Search the entries for the word "Table". Copy each line in which it is found.
▶
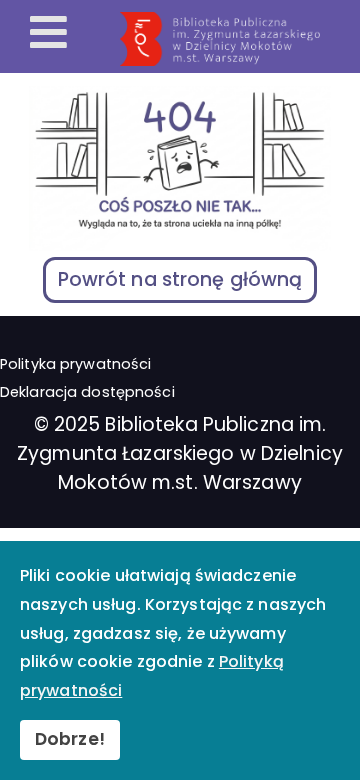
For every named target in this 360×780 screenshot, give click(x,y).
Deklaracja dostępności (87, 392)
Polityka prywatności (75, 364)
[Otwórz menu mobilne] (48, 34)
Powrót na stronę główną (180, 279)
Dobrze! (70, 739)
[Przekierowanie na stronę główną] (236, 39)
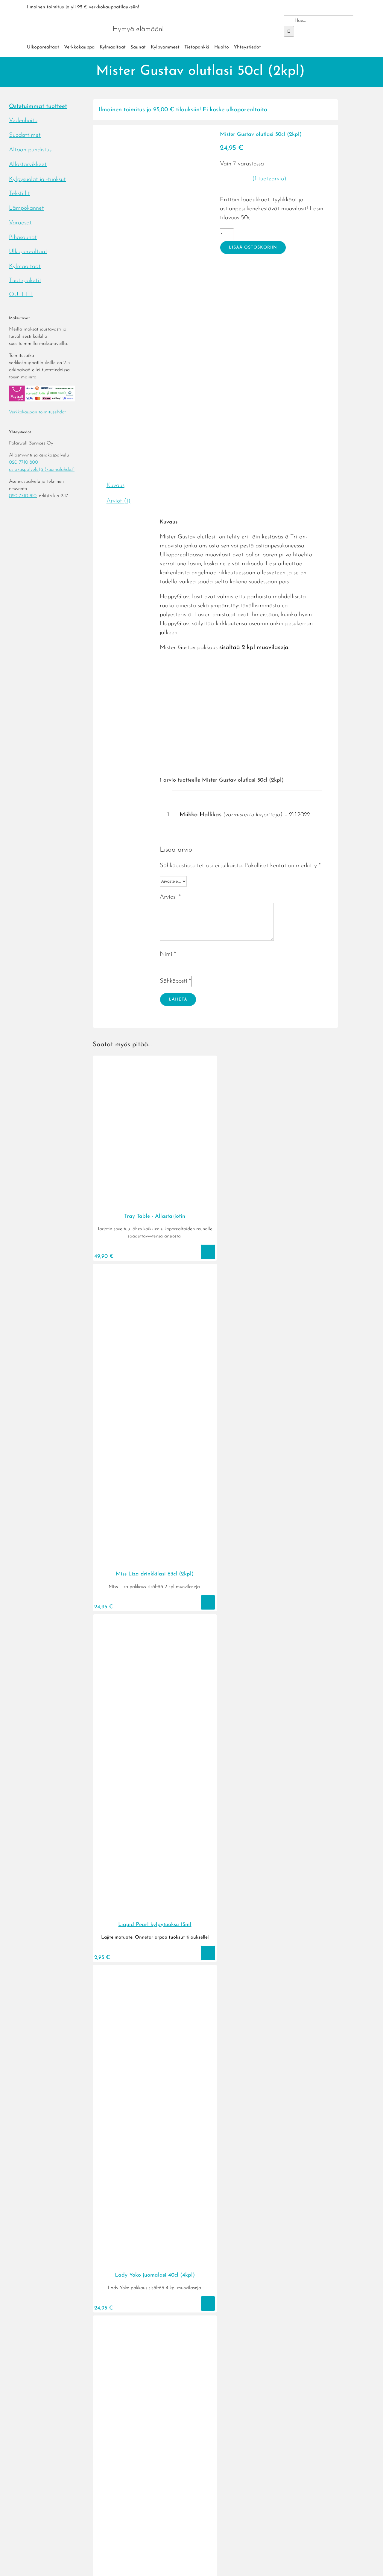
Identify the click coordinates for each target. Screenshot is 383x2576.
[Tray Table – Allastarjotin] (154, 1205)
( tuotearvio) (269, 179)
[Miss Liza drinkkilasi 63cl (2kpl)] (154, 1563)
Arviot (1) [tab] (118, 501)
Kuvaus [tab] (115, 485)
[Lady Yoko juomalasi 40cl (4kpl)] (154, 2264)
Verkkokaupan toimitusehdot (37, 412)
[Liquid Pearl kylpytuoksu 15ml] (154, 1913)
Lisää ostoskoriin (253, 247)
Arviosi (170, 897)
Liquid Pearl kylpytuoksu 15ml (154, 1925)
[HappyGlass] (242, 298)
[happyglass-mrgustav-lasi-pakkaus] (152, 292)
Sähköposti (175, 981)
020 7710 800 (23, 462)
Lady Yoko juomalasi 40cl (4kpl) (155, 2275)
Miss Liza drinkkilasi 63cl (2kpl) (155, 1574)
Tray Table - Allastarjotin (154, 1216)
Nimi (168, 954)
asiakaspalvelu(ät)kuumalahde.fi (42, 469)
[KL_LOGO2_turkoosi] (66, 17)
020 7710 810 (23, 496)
◀
## Response to the exercise
[Tray Table – Allastarjotin] (154, 1205)
Tray Table - Allastarjotin (154, 1216)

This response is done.